### WHAT IS REQUIRED:
Word for word, give every line of the listing again.

== Segment start ==

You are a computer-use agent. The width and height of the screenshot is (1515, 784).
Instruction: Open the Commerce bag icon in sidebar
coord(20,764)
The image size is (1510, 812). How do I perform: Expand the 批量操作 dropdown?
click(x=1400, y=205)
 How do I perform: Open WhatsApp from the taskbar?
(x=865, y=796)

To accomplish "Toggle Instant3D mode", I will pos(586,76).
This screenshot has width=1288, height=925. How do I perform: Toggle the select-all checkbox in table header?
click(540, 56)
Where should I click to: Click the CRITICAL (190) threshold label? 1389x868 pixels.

== Segment end ==

### RESULT OF THIS EXERCISE:
You are a computer-use agent. The width and height of the screenshot is (1515, 784).
Instruction: Open the Commerce bag icon in sidebar
coord(20,764)
The image size is (1510, 812). How do I perform: Expand the 批量操作 dropdown?
click(x=1400, y=205)
 How do I perform: Open WhatsApp from the taskbar?
(x=865, y=796)

To accomplish "Toggle Instant3D mode", I will pos(586,76).
This screenshot has width=1288, height=925. How do I perform: Toggle the select-all checkbox in table header?
click(540, 56)
Where should I click to: Click the CRITICAL (190) threshold label? 1389x868 pixels.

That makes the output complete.